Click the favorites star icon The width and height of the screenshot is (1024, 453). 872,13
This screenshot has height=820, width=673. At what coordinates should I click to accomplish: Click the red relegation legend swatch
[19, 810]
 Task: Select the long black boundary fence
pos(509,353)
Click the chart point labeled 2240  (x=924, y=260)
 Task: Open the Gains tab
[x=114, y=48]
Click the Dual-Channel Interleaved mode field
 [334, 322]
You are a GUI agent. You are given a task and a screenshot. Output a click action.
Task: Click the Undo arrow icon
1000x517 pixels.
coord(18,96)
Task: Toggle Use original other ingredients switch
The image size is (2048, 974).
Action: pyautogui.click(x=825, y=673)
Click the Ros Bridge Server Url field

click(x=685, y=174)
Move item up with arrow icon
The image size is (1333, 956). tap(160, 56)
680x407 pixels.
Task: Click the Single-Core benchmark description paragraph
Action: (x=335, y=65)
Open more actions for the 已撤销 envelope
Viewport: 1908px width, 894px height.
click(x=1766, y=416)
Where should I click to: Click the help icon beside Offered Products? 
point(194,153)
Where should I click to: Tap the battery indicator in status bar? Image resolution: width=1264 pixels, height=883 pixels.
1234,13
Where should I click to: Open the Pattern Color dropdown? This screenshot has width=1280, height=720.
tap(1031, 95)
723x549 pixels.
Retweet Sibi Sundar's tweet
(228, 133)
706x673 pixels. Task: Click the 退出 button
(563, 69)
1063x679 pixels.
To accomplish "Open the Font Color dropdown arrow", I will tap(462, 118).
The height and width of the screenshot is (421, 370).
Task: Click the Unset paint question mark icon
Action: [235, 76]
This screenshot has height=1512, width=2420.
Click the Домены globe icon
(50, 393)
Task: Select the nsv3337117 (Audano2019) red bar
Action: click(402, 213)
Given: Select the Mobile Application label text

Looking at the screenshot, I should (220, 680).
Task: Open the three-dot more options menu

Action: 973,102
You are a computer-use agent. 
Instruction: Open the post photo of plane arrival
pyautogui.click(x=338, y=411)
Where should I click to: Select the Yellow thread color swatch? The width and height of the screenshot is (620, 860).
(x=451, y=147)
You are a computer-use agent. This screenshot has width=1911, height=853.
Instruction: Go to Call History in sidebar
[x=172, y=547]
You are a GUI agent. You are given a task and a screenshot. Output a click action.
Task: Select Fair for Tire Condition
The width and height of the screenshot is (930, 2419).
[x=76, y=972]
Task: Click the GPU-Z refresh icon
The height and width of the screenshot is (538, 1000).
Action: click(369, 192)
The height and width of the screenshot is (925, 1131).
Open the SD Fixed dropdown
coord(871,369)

— Problem to solve —
The answer is a single number, the count of lines in the records that contain the string "computer".

— Response —
2